# Study text

Segment Open

I am going back in a few weeks, so I'll get some rest then, but things have improved a hell lot, his health is much better (we had some tough times with the acid reflux due to some heavy meds, so I woke up from him coughing and gagging) but that seems to be sorted, they're bringing his immune system back and we past the magic 6 months.

It was simply the stress, but that's getting much better now and I had a few nights of sleep, still not 7 hours but at least 5, and the other day just nodded off by the pool. I started to also "prepare" myself for bed, you know, just sit there and do breathing exercises, stretching, a warm bath and sometimes even a glass of wine, though I am not comfy with having a drink, because in case anything happens, I have to be fully there.

What added to it was that I had a wisdom tooth out and some oral surgery (infection in the jaw bone), it hurt like hell but I could only take very mild pain killers, the heavy stuff that took care of the pain also left me dazed and if you feel like somebody inside your mouth is poking needles around, that's also not great for sleep.

All in all just a bad combo, but it worked in the end, I had bouts of insomnia before, so I wasn't too alarmed first, only when I worried that I might just be keeling over, I started to get concerned but luckily we seem to be through the worst now and that is one hell of a weight off my shoulders.




Aswad -> RE: Not being able to sleep (5/14/2012 10:43:49 PM)

quote:

ORIGINAL: littlewonder

Both she and Master are in shock that nothing works on me.


Tried stuff like chlorprothixene, levomepromazine and meprobamate yet?

IWYW,
- Aswad.





DesFIP -> RE: Not being able to sleep (5/16/2012 6:37:26 PM)

Respite care. Caregiver burnout is common. You need someone else to take care of him for a weekend while you check into a motel and pamper yourself.




littlewonder -> RE: Not being able to sleep (5/16/2012 6:44:05 PM)


quote:

ORIGINAL: Aswad

quote:

ORIGINAL: littlewonder

Both she and Master are in shock that nothing works on me.


Tried stuff like chlorprothixene, levomepromazine and meprobamate yet?

IWYW,
- Aswad.



quote:

levomepromazine


Those are all antipsychotic drugs and make you gain weight as a side effect which defeats the purpose of my anti-depressive meds.





amaidiamond -> RE: Not being able to sleep (5/16/2012 6:45:24 PM)

A second for respite care even if it's just for one night... When my charge was really bad I wouldn't have survived without respite help




LadyConstanze -> RE: Not being able to sleep (5/16/2012 6:48:41 PM)

I had a night off the other day as my charge was rather well and just hung out with friends, I was a bit on edge but always had the mobile with me, so he could have called at any point. Made a big difference and I have Saturday off to go to DomCom... He was actually quite happy that I went out as he's concerned about the burn out.....

Segment Closed

# Exercise
In the forum thread about not being able to sleep, what is the passage that opens with "All in all just" and closes with "off my shoulders."? Return it word for word.

[Dataset entries]
Segment Open

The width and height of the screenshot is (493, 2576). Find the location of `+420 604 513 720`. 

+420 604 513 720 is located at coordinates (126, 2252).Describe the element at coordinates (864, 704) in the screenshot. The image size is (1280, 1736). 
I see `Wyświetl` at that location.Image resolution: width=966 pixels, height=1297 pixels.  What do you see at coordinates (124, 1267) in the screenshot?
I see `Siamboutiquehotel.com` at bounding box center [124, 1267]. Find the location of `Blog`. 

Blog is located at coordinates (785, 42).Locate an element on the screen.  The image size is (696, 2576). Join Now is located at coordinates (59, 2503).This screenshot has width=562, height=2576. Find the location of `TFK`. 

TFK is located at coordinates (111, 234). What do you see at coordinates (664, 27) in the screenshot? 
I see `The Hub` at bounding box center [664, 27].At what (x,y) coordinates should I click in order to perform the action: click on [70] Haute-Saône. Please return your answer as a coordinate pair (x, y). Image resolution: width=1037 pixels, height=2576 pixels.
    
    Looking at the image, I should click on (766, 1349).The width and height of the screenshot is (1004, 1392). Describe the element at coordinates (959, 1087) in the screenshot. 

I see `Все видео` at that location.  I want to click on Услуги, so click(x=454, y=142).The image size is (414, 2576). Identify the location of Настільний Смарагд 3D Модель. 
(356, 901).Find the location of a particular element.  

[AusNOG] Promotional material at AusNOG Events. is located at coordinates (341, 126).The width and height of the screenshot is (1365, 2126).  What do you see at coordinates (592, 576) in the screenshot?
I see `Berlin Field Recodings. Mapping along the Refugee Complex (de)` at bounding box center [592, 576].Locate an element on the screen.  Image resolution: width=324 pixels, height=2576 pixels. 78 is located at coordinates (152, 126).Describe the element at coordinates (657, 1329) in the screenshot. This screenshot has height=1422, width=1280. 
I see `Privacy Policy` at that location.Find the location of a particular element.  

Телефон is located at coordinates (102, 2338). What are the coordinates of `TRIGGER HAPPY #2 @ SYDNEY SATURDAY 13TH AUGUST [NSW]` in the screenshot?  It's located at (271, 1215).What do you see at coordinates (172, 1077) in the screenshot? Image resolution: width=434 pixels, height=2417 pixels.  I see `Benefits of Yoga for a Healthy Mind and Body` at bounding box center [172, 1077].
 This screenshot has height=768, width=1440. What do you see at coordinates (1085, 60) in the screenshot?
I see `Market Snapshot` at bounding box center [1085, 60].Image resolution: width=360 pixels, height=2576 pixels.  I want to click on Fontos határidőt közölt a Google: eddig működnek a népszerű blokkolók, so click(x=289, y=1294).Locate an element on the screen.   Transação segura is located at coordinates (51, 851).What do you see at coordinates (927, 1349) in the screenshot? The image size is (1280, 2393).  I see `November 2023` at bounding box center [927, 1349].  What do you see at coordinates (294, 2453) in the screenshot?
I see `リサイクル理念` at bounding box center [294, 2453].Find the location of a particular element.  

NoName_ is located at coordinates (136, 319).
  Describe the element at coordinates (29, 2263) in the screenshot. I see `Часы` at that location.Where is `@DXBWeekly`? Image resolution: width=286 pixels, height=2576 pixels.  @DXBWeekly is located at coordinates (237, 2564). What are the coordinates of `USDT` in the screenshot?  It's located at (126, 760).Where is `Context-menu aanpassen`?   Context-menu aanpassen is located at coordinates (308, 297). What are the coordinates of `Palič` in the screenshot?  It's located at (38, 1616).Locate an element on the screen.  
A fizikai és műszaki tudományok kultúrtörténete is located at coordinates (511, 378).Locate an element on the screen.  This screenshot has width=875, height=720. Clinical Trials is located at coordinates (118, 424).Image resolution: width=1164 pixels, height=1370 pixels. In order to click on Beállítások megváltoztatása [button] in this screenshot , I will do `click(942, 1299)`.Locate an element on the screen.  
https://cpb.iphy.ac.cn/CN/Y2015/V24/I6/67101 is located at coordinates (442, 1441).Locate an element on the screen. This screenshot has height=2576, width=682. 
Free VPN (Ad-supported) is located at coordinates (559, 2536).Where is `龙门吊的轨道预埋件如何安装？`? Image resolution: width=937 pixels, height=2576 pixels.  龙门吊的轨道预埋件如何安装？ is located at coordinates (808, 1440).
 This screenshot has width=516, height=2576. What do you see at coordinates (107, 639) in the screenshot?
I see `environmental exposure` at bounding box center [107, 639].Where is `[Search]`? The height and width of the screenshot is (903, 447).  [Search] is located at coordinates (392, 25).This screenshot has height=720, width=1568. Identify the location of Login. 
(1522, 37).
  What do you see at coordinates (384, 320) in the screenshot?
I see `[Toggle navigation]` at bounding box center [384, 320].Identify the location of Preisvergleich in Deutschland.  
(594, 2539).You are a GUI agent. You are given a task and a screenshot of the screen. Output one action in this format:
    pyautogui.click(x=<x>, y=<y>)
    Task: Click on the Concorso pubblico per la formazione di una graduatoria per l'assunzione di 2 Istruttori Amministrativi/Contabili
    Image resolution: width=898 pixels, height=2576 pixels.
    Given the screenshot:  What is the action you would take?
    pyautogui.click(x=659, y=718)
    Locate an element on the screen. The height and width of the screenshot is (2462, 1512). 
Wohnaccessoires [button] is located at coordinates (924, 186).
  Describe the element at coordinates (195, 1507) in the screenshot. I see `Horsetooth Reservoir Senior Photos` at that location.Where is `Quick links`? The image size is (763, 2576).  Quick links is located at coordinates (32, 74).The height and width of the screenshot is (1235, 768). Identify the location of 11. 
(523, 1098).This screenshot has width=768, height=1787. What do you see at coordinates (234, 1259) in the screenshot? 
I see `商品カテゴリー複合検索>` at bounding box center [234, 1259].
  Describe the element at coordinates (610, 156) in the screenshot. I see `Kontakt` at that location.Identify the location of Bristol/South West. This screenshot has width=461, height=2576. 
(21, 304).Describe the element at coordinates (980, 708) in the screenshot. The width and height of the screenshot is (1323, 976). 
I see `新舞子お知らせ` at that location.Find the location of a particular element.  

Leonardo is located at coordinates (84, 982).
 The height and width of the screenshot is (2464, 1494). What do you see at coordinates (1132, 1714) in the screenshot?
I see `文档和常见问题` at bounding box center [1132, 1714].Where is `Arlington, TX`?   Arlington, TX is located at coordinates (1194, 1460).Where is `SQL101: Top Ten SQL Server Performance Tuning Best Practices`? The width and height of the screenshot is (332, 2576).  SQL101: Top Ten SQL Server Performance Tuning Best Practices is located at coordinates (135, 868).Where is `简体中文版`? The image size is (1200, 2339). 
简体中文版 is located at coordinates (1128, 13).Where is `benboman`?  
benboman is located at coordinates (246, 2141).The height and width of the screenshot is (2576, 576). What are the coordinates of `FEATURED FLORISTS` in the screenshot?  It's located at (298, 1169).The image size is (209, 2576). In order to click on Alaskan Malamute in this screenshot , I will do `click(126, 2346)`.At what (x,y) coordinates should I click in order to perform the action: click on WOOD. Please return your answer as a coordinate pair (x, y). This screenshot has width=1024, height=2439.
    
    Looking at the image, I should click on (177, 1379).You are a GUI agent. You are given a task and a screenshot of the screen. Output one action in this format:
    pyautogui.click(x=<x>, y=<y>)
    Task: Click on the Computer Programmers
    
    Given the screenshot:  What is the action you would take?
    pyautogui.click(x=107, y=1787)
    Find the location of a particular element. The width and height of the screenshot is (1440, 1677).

Segment Closed

# Your solution
All in all just a bad combo, but it worked in the end, I had bouts of insomnia before, so I wasn't too alarmed first, only when I worried that I might just be keeling over, I started to get concerned but luckily we seem to be through the worst now and that is one hell of a weight off my shoulders.